Throughout my life I have strongly resonated with the story of Jonah. Wanting to run, to leave, and hoping that instead of my enemies coming to God's forgiveness, that she would just destroy them all. I have felt like an unlikely and unwilling participant in this story of Jesus Christ who came to save. I have tried to leave my faith behind so many times, exploring Hinduism, Atheism, Neopaganism, and Buddhism. You can see my moments of "apostasy" throughout posts on my blog. These times of fluctuation are just as much as part of my spiritual journey as my times of intense faith, as my time as a fundamentalist. There is no erasing the King James Version, or Pema Chodron, or crystal lore, or Bible College, or my time as a hardcore Rachel Held Evans groupie, or Yoga, or Catholicism, from my faith journey. Ultimately, through dreams, signs, and visions I don't seek out and don't want, I end up coming back. Reluctant disciple. I am Luther at Diet of Worms, "Here I stand, I can do no other," I say to Jesus with a look of defeat and resignation. Or I'm more like Simon Peter, who says with conviction, "Lord, to whom shall we go?"
"If you cannot trust him to let you know what is right, but think you must hold this or that before you can come to him, then I justify your doubts in what you call your worst times, but which I suspect are your best times in which you come nearest to the truth-- those namely, in which you fear you have no faith." -George MacDonald 
I do not share my faith journey as an example to be followed.

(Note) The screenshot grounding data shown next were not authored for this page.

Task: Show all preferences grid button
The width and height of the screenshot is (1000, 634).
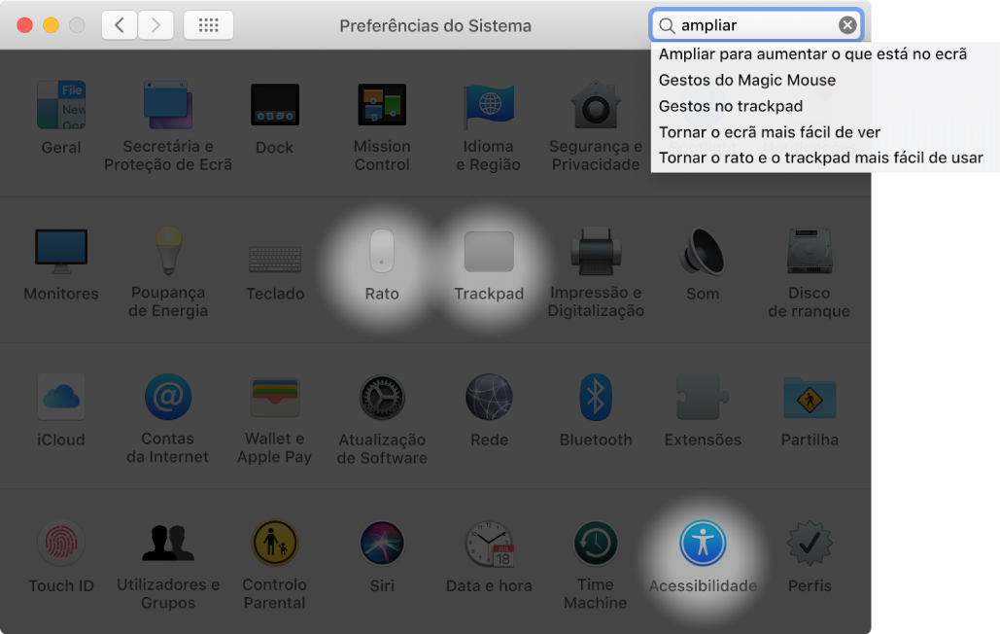Action: (x=208, y=25)
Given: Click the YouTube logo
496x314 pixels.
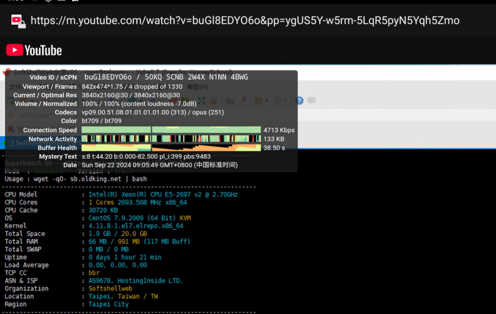Looking at the screenshot, I should pyautogui.click(x=34, y=50).
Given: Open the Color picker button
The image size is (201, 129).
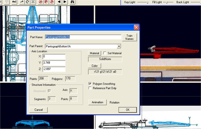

I simply share it, knowing that I'm not the only one. When Christianity is coupled with abuse, it's hard to forge a faith that will impress others, something I was far, far too preoccupied with for a long time. In the musical Wicked there's a lyric, "Some questions haunt and hurt, too much, too much to mention/Was I really seeking good/Or just seeking attention?" And I know that for a large portion of my journey, it has been the latter. From a troubled childhood I was seeking the approval of others, people who seemed steady and charismatic and had leadership qualities and were devout. And I think I've become a disappointment to every single one, and I've come to grips with that. I will continue to fluctuate, to prod, to ask questions, to despair, to boldly claim, to sheepishly inquire. I will continue to let people down. I will continue to worship the God/dess who is at times very unknown to me, and at other times feels closer than my own breath.